━━━━━ Material for the task
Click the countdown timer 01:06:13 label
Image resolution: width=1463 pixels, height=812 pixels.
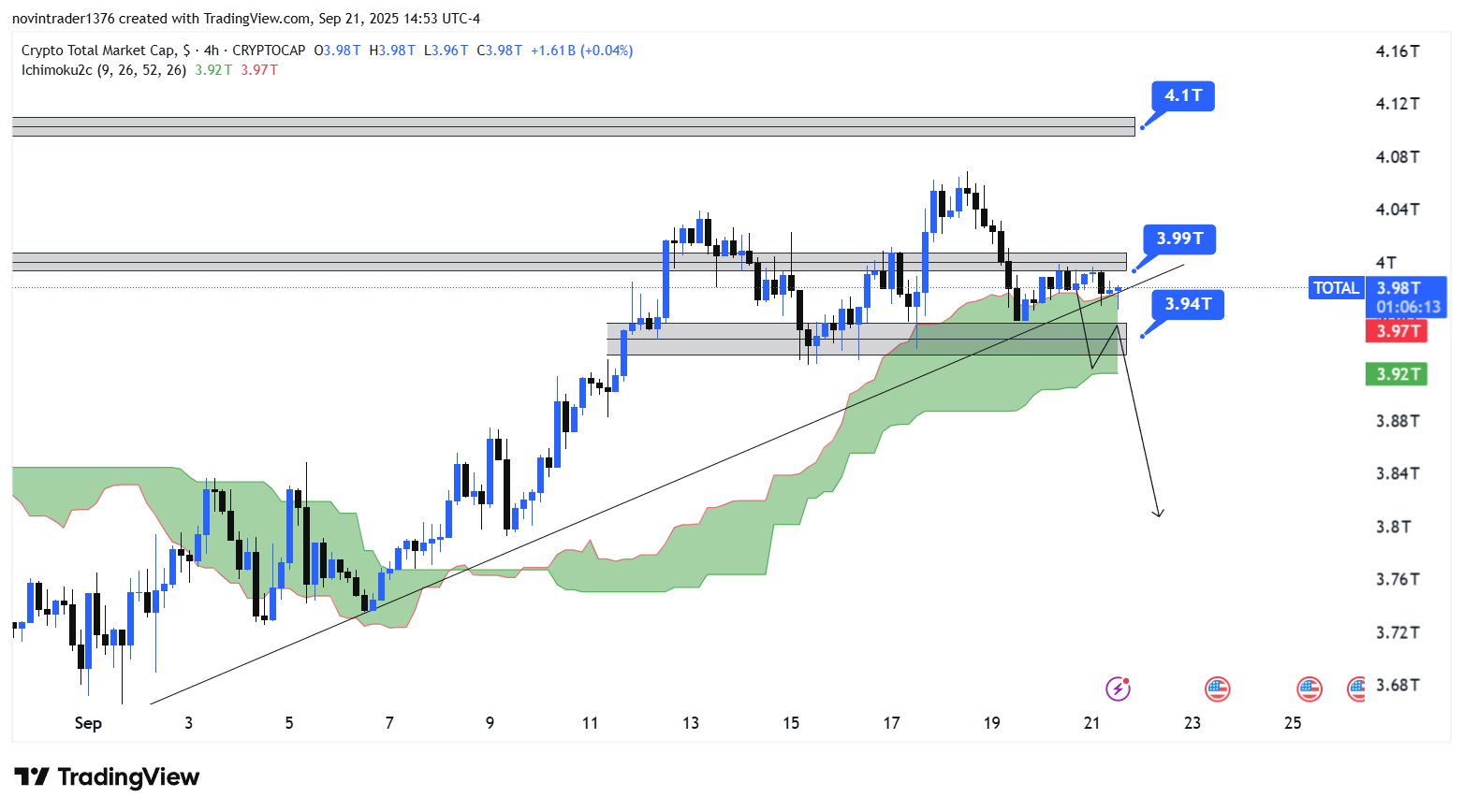(1408, 307)
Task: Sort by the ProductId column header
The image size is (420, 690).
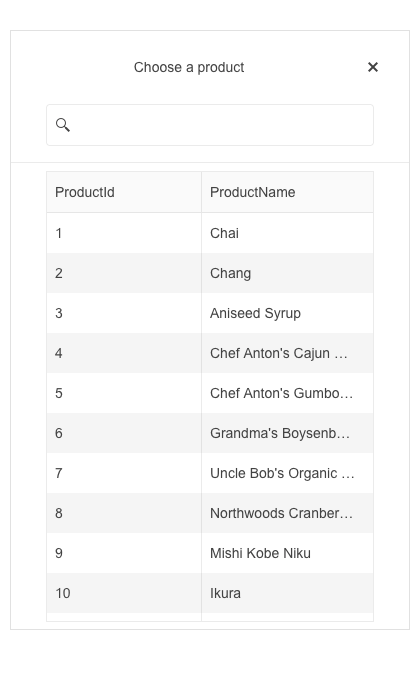Action: click(x=124, y=192)
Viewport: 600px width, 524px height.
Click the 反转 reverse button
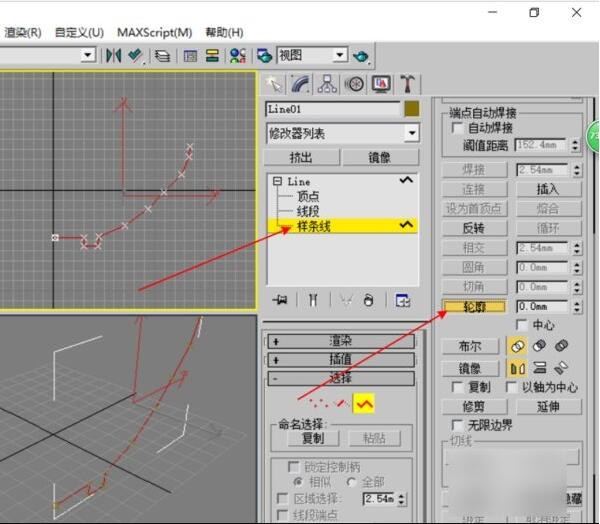click(474, 228)
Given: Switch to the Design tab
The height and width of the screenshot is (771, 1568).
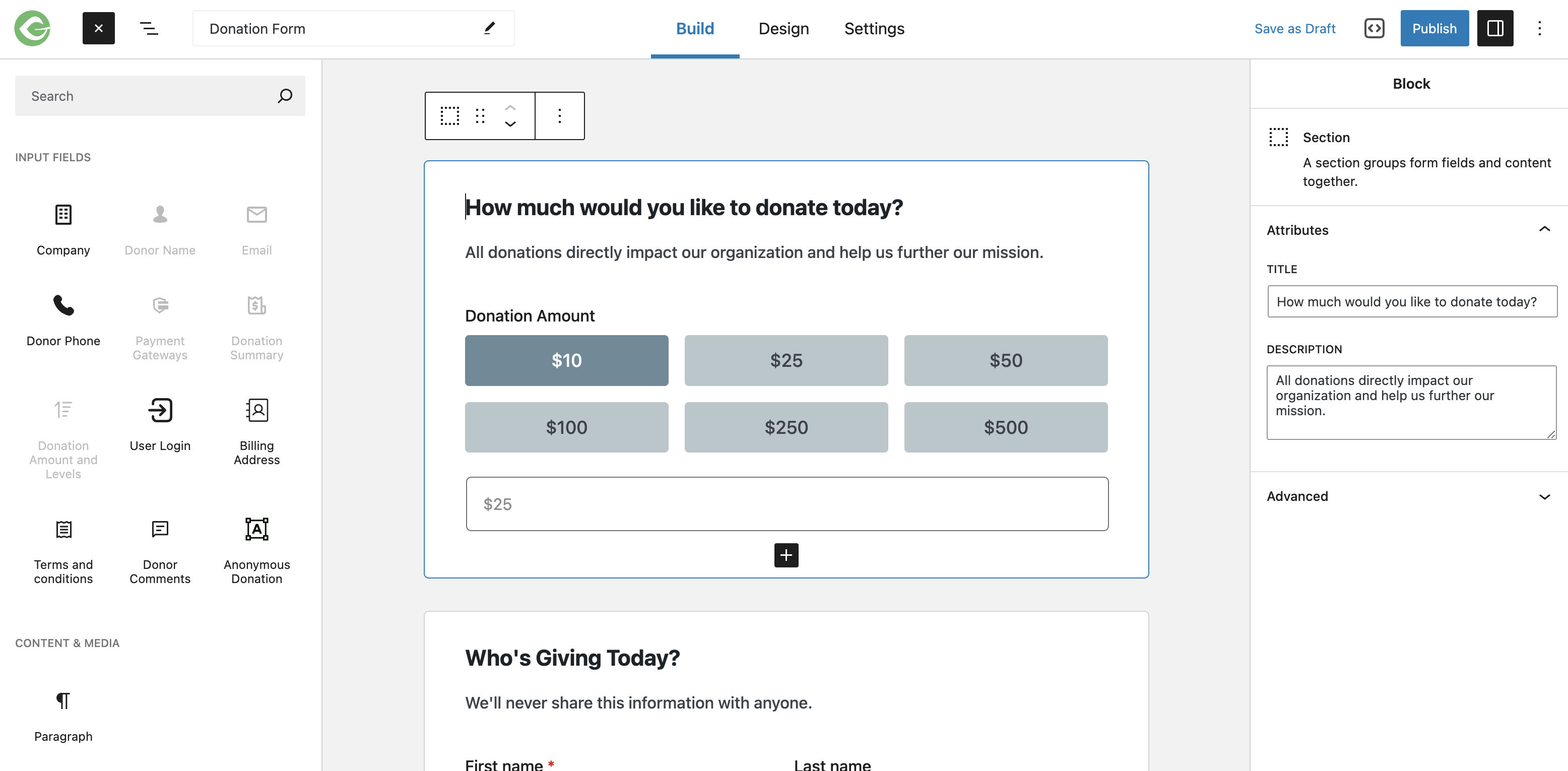Looking at the screenshot, I should 783,28.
━━━━━━━━━━
Update the lines above by replacing "column header" with "column title" and changing nothing else, and leave the pictures out of your answer.

§ **Answer**:
Click the countdown timer 01:06:13 label
Image resolution: width=1463 pixels, height=812 pixels.
(1408, 307)
Task: Sort by the ProductId column title
The image size is (420, 690).
Action: click(x=124, y=192)
Viewport: 600px width, 524px height.
Click the 反转 reverse button
click(474, 228)
Given: Switch to the Design tab
The height and width of the screenshot is (771, 1568).
Looking at the screenshot, I should 783,28.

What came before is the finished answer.